**** TEXT TO READ

Sharded Cluster Backup and Restore

This guide covers backup and restore operations for SGShardedCluster using the SGShardedBackup resource.

How Sharded Backups Work

SGShardedBackup coordinates backups across all components of a sharded cluster:

  1. Coordinator Backup: Captures metadata, distributed tables configuration, and coordinator data
  2. Shard Backups: Creates individual backups for each shard cluster
  3. Coordination: Ensures consistent point-in-time recovery across all components

Each SGShardedBackup creates multiple underlying SGBackup resources (one per shard and coordinator).

Prerequisites

Before creating backups, configure object storage in your sharded cluster:

apiVersion: stackgres.io/v1alpha1
kind: SGShardedCluster
metadata:
  name: my-sharded-cluster
spec:
  configurations:
    backups:
      - sgObjectStorage: my-backup-storage
        cronSchedule: '0 5 * * *'
        retention: 7
        compression: lz4

Creating Manual Backups

Basic Backup

apiVersion: stackgres.io/v1
kind: SGShardedBackup
metadata:
  name: manual-backup
spec:
  sgShardedCluster: my-sharded-cluster

Apply:

kubectl apply -f sgshardedbackup.yaml

Backup with Options

apiVersion: stackgres.io/v1
kind: SGShardedBackup
metadata:
  name: manual-backup-with-options
spec:
  sgShardedCluster: my-sharded-cluster
  managedLifecycle: false    # Don't auto-delete with retention policy
  timeout: 7200              # 2 hour timeout (in seconds)

********

CHALLENGE:
Retype everything in the sharded backup guide from "1. Coordinator Backup: Captures" down to "shard and coordinator).".

**** RECORDED INFORMATION

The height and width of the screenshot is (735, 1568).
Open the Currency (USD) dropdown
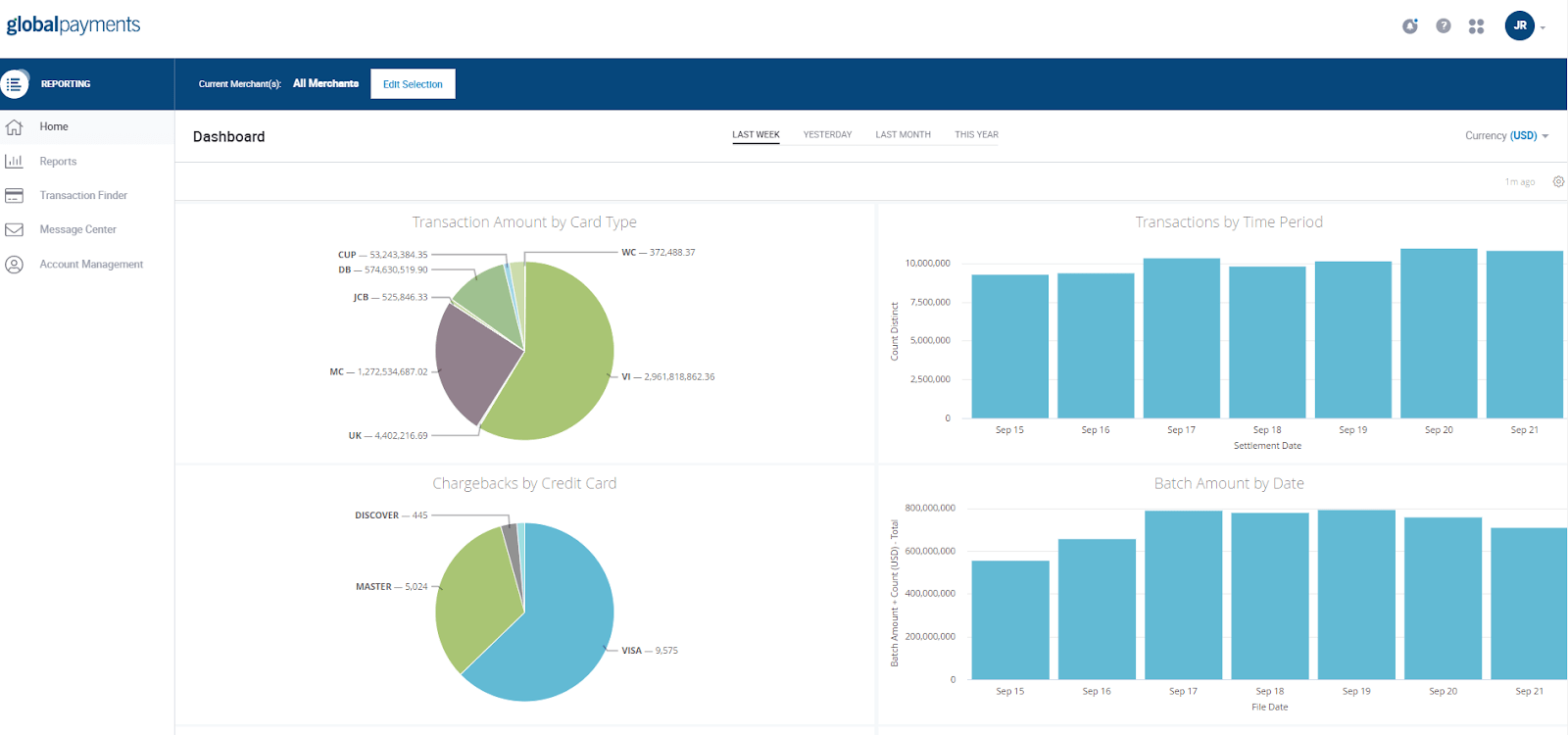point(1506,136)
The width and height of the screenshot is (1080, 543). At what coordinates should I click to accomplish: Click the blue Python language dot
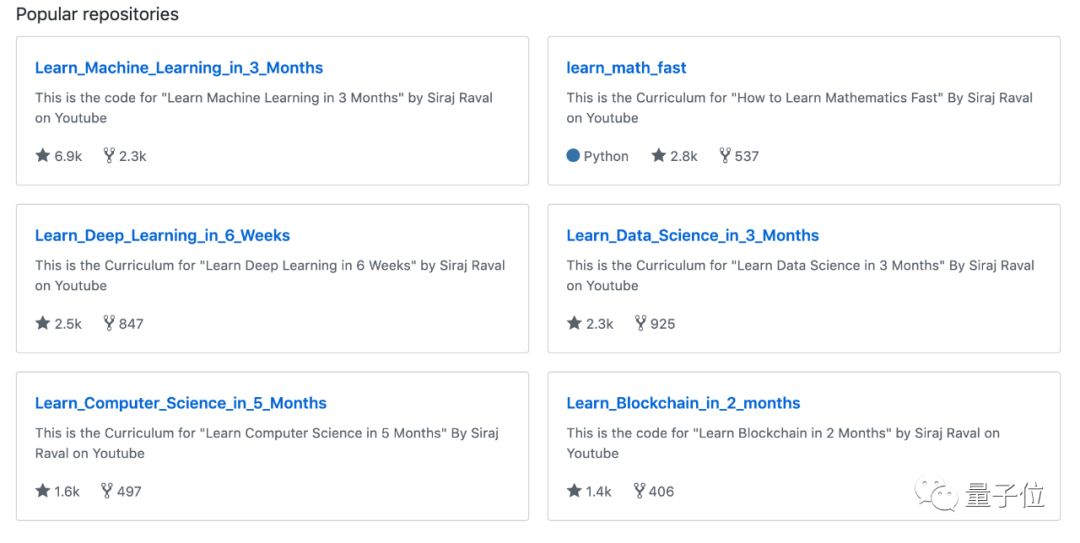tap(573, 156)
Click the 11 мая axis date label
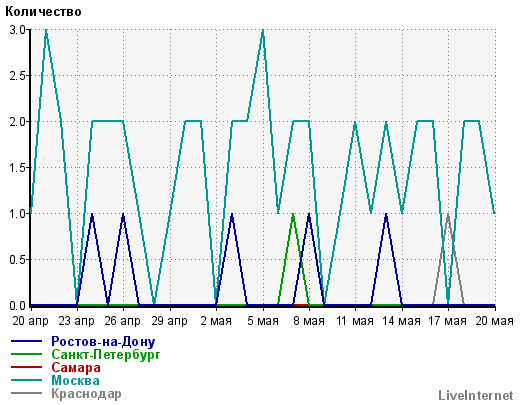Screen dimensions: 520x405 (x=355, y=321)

********

EXERCISE RESPONSE:
1. Coordinator Backup: Captures metadata, distributed tables configuration, and coordinator data
  2. Shard Backups: Creates individual backups for each shard cluster
  3. Coordination: Ensures consistent point-in-time recovery across all components

Each SGShardedBackup creates multiple underlying SGBackup resources (one per shard and coordinator).